Ведь мы транзитные.
Для нас не всюду приготовлена погода,
Нам только скоротать бы лишний час
До позднего отплытья парохода.
Каков же он, герой поэм и стихотворений Симонова 30-х годов? Этот герой — очень молодой человек, чья душа открыта навстречу подвигу. Он полностью вобрал в себя и полностью выразил свое время, точно совпав с ним, целиком понятный этому времени и сам совершенно им понятый. Жажда подвига, мечта о героике, верность революционной романтике, чувство интернациональной солидарности с трудящимися всего мира. Именно эти качества характера лирического героя Симонова, воспитанные в нем временем, позволили потом и ему самому воспитывать подобные черты в новом молодом поколении. Во многом и симоновскому лирическому герою обязана предвоенная молодежь умением чувствовать и нести в жизнь героику, подвиг, романтику. Ограниченность же поэтического двойника автора состояла в том, что лишь необычное, романтическое, неизведанное занимало его ум и душу. В небо — с летчиками, в сражения — с воинами, в походы — с танкистами, в путешествия — с отважными, в бессмертие — с великими, а просто на землю, где трудились и строили, делали обычное и каждодневное, так и не обратился взгляд лирического героя Симонова.

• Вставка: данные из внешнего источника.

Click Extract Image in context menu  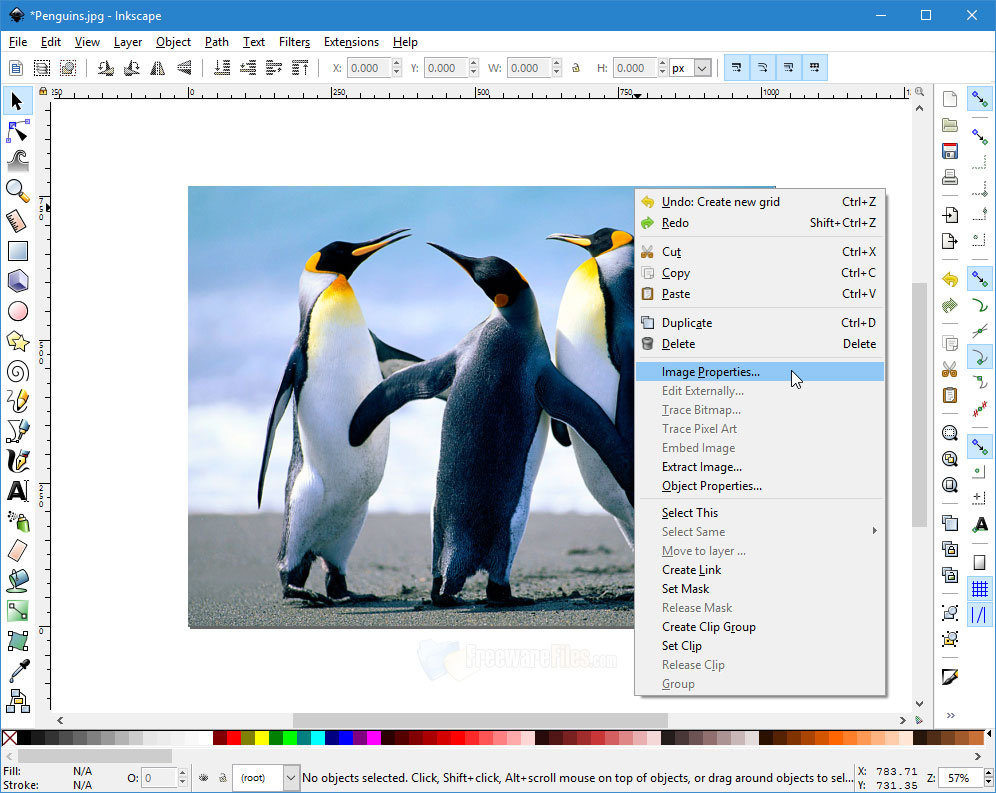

Сила симоновского миросозерцания, идеалов его поэтического героя скажется в годы Великой Отечественной войны. Слабость подобного подхода к жизни, лишь как к непрерывному романтическому подвигу, выявится позднее, после войны, когда нужно будет восстанавливать разрушенное народное хозяйство, когда в промышленность, в деревню придут молодые труженики. Их еще предстояло воспитывать новой литературе, новой поэзии. Но пока стихи Симонова отражали свой исторический час, пробуждая в современном ему поколении все те гражданские доблести, которые понадобились ему в самые же начальные месяцы Великой Отечественной войны.

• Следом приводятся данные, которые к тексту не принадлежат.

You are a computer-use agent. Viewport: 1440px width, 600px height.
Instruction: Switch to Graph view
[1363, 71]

…Уже надвигались первые военные события… Шел 1939 год, ощутимо и реально показавший, что такое фашизм, отдаленное, но грозное предвестие 1941 года. То, что для многих явилось поворотом всей жизни, переломом биографий, сдвигом обычных дней и привычных мечтаний, для внутренне мобилизованного Симонова вылилось в одну короткую, словно давно ожидаемую фразу-поступок: «…Вдруг выяснилось, что на Халхин-Голе нужен поэт, и я поехал на Халхин-Гол», «…Там в редакции «Героической красноармейской» я был август, сентябрь, начало октября» [4]. Так же естественно, без особой специальной военной «переподготовки» штатской души, возникают у Симонова «Стихи 1939 года», посвященные событиям в Монголии, поэма «Далеко на Востоке» (вышедшая уже во время войны) и пьесы «Парень из нашего города» и «История одной любви».

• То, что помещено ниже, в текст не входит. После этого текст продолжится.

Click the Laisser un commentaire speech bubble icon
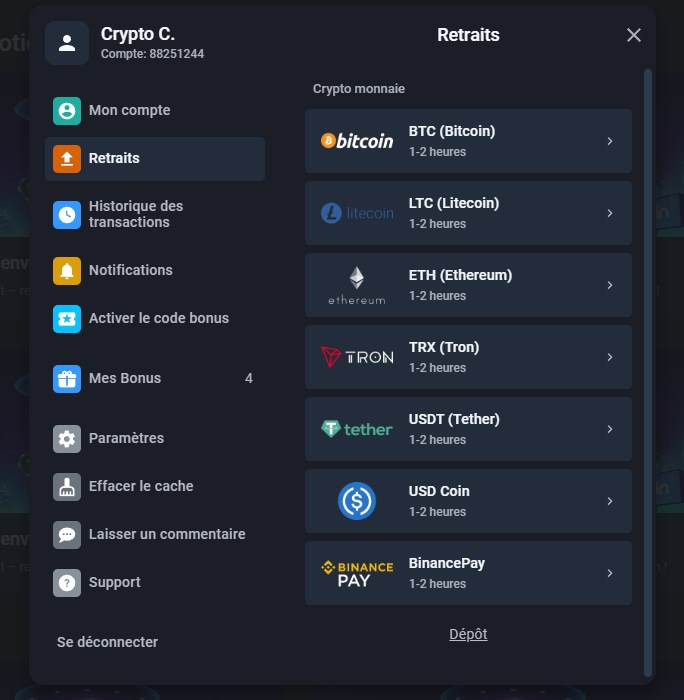Screen dimensions: 684x700 [67, 535]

В поэме «Далеко на Востоке», ставшей словно поэтическим эпиграфом к военному и послевоенному творчеству К. Симонова, по существу, уже заложена программа его рассказа о войне, рассказа в высшей степени правдивого, не скрывающего ни трудов, ни трудностей, ни недостатков, ни просчетов. Мертвые, погибшие станут также героями этого произведения, отдельной поэмой о них, «о погибших», откроется поэма «Далеко на Востоке». И так бесконечно и навсегда живы будут эти люди, первыми встретившие роковой, предательский удар, что даже сама
Земля пересохла, она не желает,
По ней, как по броне,
С лязгом скользят лопаты.
Она мертвых берет через силу.
И поэтому живая, не рвущаяся эмоциональная ниточка протянется от этой первой военной поэмы к названию, к смыслу романа «Живые и мертвые», поэтому вовсе не какой-то западной модой стоит объяснять появление в пьесе «Четвертый» мертвых друзей героя. Нет, это сама поэтика Симонова, для которого глубочайшее, святое уважение к погибшим на войне символизирует и человечность, и героическую традицию, и преклонение перед людьми, не пожалевшими жизни ради революционных идеалов.
И еще одна очень важная для Симонова, очень близкая ему лично тема завязывается в поэме «Далеко на Востоке», тема, которая пронизывает все его творчество с очевидной настойчивостью и всегда одинаковой, неизменной авторской окраской. Это тема признания, оценки человеческих заслуг и особенно на войне, где человек жертвует жизнью. «Слово «слава» — хорошее,— говорит Симонов в одной из бесед.— Я его как-то не боюсь».